2025 ist laut dem chinesischen Kalender das Jahr der Schlange – und damit ein gutes Jahr, um „neue Wege einzuschlagen, innovative Denkansätze, Projekte und kreative Ideen voranzutreiben“. Das könnte eine gute Basis für das Mega-Thema „Nachhaltigkeit in der Finanzbranche“ sein. Aus diesem Grund hatte die finanzwelt-Redaktion im Januar zu einem Experten- Roundtable geladen, um ganz bewusst die möglichen inhaltlichen Schnittpunkte der einzelnen Disziplinen abzuklopfen. Die Teilnehmer der ebenso bunten wie fachkundigen Runde waren Philipp Bäcker, Leiter Nachhaltigkeit bei der R+V Versicherung, Thomas Hein, Leiter Vertrieb Immobilienfinanzierung ING Deutschland, Dr. Robin Braun, Geschäftsführer und Chief Sustainability Officer bei der SPSW Capital GmbH, Laiqon, sowie Gunter Schäfer, Chief Sales/Communications/ Marketing Officer bei Arete Ethik Invest. Sie standen der Redaktion, bestehend aus Alexander Heftrich und Stefan Gehrke, Rede und Antwort.

finanzwelt: 1057 und 2,6. Wir möchten unser Gespräch aufmachen mit diesen beiden Zahlen und einer etwas provokanten These. Es sind 1057 Tage her, seit der Ukraine-Krieg ausgebrochen ist. Und 2,6 % betrug die Inflation in Deutschland zuletzt. Vor dem Hintergrund geopolitischer Krisen und einer Inflation, die kürzlich erst wieder angestiegen ist: Haben wir nicht ganz andere Sorgen, als uns um die Themen Nachhaltigkeit und ESG zu kümmern?

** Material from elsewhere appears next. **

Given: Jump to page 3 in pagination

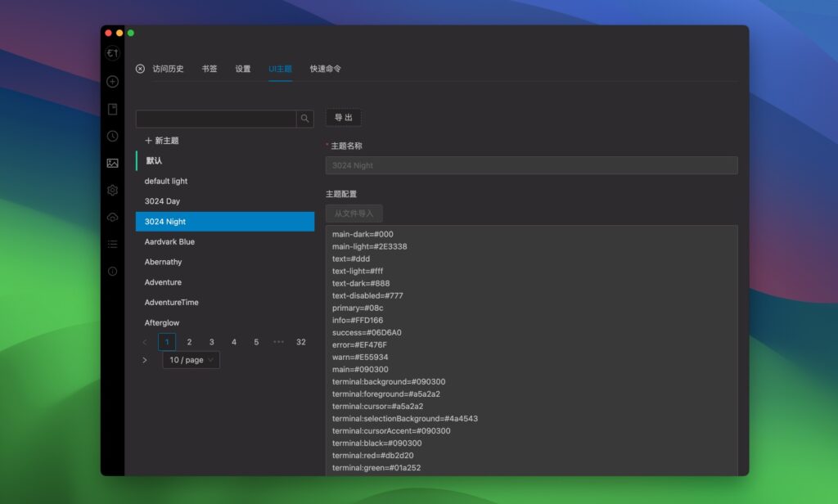Looking at the screenshot, I should pos(211,341).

Philipp Bäcker» Da möchte ich eine weitere Zahl in den Raum werfen, nämlich 1,5! Wir haben ja gerade erfahren, dass das letzte Jahr im Durchschnitt 1,5 Grad wärmer war als im vorindustriellen Mittel. Und insofern glaube ich, hat das Thema immer noch eine Relevanz. Nur weil ein Prozess langsam, manchmal auch unmerklich verläuft, heißt es nicht, dass er keine Bedeutung hat. Ganz im Gegenteil: Wenn wir die Konsequenzen des Klimawandels zu spüren bekommen, dann ist es schon zu spät, Maßnahmen zu ergreifen. Selbst wenn wir heute aufhören würden, Emissionen zu erzeugen, dann merken wir das erst in vielen Jahren. Und gerade für uns als Versicherer hat das Thema maßgeblichen Einfluss auf unser Geschäftsmodell. Insofern sehe ich unvermindert eine große Bedeutung für dieses Thema.

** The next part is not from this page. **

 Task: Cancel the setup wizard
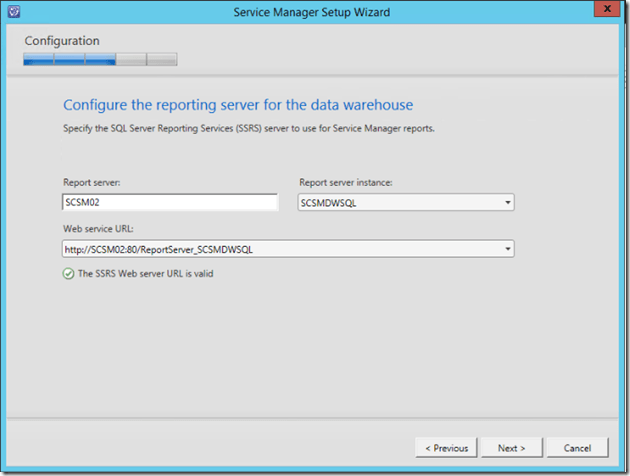577,447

finanzwelt: Herr Schäfer, wie sieht das ein Experte für ethische und nachhaltige Investments?
Gunter Schäfer» Ich stimme dem zu. Und ich würde mal vom menschlichen Gesichtspunkt ein weiteres Themengebiet nennen, was nichts mit Krieg oder Inflation zu tun hat: Mikroplastik. Wir wissen alle, dass über Kosmetikartikel, über Fast Fashion, jede Menge Mikroplastik ins Wasser gerät und somit in den Fisch, auf den Teller, in uns. Mikroplastik wird mittlerweile in der Muttermilch nachgewiesen! Wenn ich mit Vertriebspartnern und Kunden spreche, stelle ich fest, dass dieses Thema mehr interessiert als Krieg oder Waffen oder Atomkraft – weil es die Menschen direkt betrifft. Umgerechnet essen viele von uns pro Woche Plastik in der Menge einer Kreditkarte. Kein Mensch will das. Daher ist es hier ein guter Ansatz, Wege aufzuzeigen, die Mikroplastik reduzieren können. Das ist nur ein Beispiel. Artenvielfalt, Biodiversität – was die Menschen jeden Tag lesen und erfahren, das beschäftigt sie. Wenn verantwortungsvolle Player der Finanzbranche Einfluss nehmen können, indem man Geld in die richtige Richtung lenkt, dann ist das viel wert. Dr. Robin Braun» Ich finde es spannend, hier die unterschiedlichen Perspektiven, beispielsweise von einem Versicherer, zu erfahren. Bei SPSW Capital als Anbieter von Asset-Management- Lösungen und Publikumsfonds bekommen wir oft zu hören: Wichtig ist die Rendite, die erbracht wird. Die Börsen und die Märkte sind gerade etwas fragil und am Thema Nachhaltigkeit nicht so interessiert – so zumindest die Meinung nach außen. Doch ich sage: Das eine schließt das andere nicht aus. Zum Beispiel beim Thema gesellschaftliche Bedrohung und Migration. Wenn Menschen flüchten, beispielsweise aus dem afrikanischen oder dem Nahost- Raum, dann stecken teilweise auch Klimagründe oder soziale Spannungen dahinter. Das heißt, diese Themen gehören alle zusammen. Für uns ist das Teil einer Risikobetrachtung. Natürlich hat der russische Angriffskrieg auf die Ukraine dazu geführt, dass bestimmte Nachhaltigkeitsthemen verworfen wurden, ein paar Paradigmen, wie die Rolle der Rüstungsbranche, nochmal neu auf den Prüfstand gestellt wurden. Das sind für uns aber Aspekte, mit denen wir uns nach wie vor beschäftigen. Aber wir können das Thema Nachhaltigkeit nicht aufschieben und erklären: Das spielt jetzt keine Rolle mehr.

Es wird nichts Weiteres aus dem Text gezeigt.